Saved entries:
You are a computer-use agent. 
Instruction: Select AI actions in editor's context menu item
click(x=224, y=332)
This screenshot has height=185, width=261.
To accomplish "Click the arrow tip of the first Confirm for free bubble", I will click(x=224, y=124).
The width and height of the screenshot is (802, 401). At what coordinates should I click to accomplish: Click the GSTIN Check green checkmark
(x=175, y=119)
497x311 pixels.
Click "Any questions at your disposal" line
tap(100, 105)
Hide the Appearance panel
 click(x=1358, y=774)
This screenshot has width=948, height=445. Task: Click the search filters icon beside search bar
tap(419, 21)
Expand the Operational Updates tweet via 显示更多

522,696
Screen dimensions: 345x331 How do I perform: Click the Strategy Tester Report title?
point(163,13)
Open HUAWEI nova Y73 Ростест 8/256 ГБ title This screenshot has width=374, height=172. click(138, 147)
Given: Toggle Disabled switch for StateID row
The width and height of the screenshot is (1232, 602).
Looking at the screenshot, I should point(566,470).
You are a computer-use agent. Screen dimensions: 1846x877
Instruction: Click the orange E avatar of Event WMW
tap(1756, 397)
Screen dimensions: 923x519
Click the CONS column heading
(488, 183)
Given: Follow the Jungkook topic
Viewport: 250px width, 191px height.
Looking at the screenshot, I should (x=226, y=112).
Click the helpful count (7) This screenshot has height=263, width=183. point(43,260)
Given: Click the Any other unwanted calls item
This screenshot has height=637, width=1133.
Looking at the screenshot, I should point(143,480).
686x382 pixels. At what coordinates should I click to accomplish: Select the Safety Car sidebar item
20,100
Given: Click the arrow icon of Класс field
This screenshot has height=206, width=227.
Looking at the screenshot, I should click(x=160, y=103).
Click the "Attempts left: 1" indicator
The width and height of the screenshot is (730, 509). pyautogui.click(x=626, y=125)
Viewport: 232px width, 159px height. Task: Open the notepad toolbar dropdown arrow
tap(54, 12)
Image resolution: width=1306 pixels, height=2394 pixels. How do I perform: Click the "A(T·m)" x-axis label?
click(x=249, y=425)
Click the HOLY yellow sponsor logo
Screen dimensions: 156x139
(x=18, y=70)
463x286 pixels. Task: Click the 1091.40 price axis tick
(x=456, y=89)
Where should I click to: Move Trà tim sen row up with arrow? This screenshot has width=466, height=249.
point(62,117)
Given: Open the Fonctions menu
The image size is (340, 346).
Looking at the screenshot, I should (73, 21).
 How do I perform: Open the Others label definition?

Exercise objective:
Every line containing the string "computer" is required; copy each such line from the data.

Solution to the exercise:
You are a computer-use agent. 
You are a computer-use agent. Screen dimensions: 1846x877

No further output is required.